4) Simplifying methods

Simplifying methods is a refactoring approach that reduces the internal complexity of existing methods. It makes the logic inside each method clearer and more direct.

Rather than breaking a method into multiple smaller ones, this technique addresses complicated conditional expressions, overly long parameter lists or hard-to-follow method calls within a single method. Some techniques to simplify methods include the following:

  • Replacing nested conditionals with guard clauses to flatten the structure.
  • Consolidating duplicate conditional code.
  • Introducing parameter objects to streamline method signatures.

These techniques make the method's logic easier to follow at a glance, thereby improving maintainability and reducing the risk of introducing bugs during modifications.

Here's an example, starting with a very complicated check_access method that nests many conditionals, making it especially hard to read.

# # # # #

GOAL 1:
According to the refactoring passage, what do guard clauses do when they replace nested conditionals?
The refactoring passage and the records that come next are unrelated to each other.

RECORDS:

# # # # #

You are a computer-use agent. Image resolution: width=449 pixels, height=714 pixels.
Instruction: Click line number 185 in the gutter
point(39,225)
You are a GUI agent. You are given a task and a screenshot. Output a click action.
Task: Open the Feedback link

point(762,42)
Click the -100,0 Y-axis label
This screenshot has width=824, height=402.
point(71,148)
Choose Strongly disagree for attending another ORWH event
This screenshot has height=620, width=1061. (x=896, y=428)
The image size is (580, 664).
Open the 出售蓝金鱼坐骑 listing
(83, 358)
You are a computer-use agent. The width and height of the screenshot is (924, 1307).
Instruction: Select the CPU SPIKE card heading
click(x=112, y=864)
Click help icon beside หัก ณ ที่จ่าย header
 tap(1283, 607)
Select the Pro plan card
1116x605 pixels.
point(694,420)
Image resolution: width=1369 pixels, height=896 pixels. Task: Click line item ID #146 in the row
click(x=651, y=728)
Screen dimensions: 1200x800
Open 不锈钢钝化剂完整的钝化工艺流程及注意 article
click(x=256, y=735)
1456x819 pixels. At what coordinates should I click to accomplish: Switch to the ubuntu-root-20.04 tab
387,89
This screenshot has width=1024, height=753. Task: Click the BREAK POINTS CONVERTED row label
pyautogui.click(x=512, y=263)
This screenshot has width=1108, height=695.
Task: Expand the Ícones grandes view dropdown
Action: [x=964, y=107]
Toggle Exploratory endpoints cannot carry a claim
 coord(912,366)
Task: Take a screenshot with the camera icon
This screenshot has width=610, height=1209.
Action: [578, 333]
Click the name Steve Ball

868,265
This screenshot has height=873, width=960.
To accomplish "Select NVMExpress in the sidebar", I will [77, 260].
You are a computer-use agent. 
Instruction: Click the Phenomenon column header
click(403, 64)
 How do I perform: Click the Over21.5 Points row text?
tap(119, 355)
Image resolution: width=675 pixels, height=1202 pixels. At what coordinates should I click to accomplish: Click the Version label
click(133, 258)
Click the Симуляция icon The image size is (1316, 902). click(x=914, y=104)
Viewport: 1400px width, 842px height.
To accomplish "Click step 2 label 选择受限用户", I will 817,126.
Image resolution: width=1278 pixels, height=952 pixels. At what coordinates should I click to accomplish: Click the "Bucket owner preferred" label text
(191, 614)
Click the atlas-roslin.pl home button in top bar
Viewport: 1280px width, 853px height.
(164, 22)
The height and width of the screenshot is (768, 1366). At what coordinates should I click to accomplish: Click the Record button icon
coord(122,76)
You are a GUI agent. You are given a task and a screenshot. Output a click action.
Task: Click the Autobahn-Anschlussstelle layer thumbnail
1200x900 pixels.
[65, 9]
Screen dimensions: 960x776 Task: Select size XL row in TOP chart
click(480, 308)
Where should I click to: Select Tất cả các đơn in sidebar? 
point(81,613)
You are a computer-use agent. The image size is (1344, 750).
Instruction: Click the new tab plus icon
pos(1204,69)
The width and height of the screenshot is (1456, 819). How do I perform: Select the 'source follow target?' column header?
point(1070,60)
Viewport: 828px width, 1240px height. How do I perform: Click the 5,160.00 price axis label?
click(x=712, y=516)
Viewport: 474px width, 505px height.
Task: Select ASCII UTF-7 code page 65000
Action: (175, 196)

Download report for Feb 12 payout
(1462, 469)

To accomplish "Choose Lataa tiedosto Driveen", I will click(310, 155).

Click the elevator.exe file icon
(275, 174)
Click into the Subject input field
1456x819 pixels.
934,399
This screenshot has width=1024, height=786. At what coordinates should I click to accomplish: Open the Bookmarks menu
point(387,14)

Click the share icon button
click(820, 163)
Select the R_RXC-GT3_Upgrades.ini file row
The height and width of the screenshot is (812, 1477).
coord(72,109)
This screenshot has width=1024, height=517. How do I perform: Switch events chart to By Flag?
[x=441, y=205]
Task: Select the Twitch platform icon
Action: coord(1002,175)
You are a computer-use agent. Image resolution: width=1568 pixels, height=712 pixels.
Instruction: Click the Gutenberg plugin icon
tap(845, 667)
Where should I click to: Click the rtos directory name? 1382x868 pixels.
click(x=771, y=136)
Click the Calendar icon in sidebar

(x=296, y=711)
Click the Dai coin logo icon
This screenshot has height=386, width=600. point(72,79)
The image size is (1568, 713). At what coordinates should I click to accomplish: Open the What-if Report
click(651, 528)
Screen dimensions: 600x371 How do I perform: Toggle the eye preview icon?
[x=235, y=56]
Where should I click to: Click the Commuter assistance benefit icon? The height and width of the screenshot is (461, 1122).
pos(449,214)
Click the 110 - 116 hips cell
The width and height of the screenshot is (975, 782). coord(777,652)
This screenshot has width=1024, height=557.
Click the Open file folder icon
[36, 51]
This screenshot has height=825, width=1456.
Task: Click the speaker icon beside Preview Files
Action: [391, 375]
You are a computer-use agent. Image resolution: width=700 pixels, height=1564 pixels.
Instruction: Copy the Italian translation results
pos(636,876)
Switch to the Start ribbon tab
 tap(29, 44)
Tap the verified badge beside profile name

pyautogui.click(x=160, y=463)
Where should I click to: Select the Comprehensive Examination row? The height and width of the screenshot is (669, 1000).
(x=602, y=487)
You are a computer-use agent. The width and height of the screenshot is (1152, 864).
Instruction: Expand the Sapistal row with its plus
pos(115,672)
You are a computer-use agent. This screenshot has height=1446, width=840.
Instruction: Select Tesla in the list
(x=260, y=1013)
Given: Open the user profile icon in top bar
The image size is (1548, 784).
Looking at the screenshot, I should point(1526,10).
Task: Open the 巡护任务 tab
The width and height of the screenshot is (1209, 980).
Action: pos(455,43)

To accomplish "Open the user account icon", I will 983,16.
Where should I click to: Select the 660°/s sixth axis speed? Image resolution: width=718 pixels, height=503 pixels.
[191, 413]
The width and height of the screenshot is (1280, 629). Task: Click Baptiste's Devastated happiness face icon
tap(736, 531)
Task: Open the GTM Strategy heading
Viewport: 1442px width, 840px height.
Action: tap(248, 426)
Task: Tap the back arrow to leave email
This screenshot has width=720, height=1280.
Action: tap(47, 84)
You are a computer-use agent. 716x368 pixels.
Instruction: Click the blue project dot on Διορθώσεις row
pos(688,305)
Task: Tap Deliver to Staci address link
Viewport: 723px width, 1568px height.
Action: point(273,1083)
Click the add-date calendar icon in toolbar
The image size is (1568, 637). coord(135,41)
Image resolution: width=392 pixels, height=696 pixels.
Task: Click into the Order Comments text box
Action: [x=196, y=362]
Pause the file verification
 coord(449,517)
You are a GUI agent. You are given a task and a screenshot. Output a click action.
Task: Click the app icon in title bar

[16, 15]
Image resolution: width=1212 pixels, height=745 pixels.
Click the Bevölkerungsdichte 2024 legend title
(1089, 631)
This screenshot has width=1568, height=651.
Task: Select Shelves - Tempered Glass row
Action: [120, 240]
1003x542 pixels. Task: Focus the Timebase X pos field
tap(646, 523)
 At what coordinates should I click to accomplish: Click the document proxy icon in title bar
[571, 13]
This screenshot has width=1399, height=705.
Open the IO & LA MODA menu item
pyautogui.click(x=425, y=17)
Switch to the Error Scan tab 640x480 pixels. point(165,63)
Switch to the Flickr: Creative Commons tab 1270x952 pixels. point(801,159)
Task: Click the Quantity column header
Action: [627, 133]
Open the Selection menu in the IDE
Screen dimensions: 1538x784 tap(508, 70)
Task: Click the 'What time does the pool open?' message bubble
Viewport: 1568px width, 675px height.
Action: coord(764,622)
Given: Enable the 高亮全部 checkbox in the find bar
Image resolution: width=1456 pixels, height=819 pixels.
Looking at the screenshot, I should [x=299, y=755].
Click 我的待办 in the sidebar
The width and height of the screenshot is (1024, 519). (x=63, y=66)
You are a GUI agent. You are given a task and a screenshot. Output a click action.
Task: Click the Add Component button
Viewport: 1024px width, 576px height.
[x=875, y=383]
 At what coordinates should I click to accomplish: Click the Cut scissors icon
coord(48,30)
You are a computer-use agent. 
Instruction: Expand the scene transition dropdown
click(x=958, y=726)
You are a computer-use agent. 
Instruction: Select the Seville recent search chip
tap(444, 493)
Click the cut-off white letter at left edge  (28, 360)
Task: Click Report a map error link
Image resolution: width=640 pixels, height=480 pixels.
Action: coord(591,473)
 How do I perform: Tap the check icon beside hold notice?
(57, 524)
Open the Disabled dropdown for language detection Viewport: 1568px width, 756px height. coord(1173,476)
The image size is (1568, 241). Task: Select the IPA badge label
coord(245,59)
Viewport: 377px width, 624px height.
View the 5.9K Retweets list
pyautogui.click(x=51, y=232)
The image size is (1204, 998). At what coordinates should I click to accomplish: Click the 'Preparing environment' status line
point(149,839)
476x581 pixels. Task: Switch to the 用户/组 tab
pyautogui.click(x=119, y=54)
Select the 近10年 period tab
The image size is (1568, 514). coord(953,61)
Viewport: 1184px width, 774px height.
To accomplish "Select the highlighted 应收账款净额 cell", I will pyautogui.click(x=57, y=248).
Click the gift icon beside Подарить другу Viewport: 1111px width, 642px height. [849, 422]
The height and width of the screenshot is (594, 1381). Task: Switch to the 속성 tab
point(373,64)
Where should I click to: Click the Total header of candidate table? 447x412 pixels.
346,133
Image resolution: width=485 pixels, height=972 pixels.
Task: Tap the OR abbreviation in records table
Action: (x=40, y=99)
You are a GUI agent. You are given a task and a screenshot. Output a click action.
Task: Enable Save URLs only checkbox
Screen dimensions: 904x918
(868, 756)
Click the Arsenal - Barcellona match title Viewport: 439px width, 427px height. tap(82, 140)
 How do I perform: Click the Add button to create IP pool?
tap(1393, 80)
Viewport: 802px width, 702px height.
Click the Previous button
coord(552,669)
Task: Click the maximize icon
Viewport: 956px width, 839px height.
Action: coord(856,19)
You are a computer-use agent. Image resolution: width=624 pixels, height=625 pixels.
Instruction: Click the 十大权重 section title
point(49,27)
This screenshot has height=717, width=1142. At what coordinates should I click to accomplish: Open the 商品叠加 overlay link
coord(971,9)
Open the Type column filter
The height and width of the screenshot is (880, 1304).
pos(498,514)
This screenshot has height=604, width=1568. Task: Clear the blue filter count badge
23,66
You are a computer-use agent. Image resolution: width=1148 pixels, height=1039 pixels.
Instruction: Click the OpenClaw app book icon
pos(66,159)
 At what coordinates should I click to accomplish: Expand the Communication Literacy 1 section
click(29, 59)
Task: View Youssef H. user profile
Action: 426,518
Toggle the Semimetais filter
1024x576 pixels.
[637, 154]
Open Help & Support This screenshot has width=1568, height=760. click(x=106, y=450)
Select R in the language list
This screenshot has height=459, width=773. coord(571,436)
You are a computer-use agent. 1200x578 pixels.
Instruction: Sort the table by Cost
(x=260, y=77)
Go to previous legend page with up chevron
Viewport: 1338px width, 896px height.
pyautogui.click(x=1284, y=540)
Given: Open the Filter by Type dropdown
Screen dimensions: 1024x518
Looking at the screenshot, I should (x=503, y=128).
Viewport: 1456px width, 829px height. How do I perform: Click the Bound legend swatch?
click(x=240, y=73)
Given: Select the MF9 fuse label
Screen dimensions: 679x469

# # # # #

GOAL 2:
Please transcribe the records from the line containing "Open Help &" through the last line of the records, including both of those lines.

CORRECT OUTPUT 1:
They flatten the structure.

CORRECT OUTPUT 2:
Open Help & Support This screenshot has width=1568, height=760. click(x=106, y=450)
Select R in the language list
This screenshot has height=459, width=773. coord(571,436)
You are a computer-use agent. 1200x578 pixels.
Instruction: Sort the table by Cost
(x=260, y=77)
Go to previous legend page with up chevron
Viewport: 1338px width, 896px height.
pyautogui.click(x=1284, y=540)
Given: Open the Filter by Type dropdown
Screen dimensions: 1024x518
Looking at the screenshot, I should (x=503, y=128).
Viewport: 1456px width, 829px height. How do I perform: Click the Bound legend swatch?
click(x=240, y=73)
Given: Select the MF9 fuse label
Screen dimensions: 679x469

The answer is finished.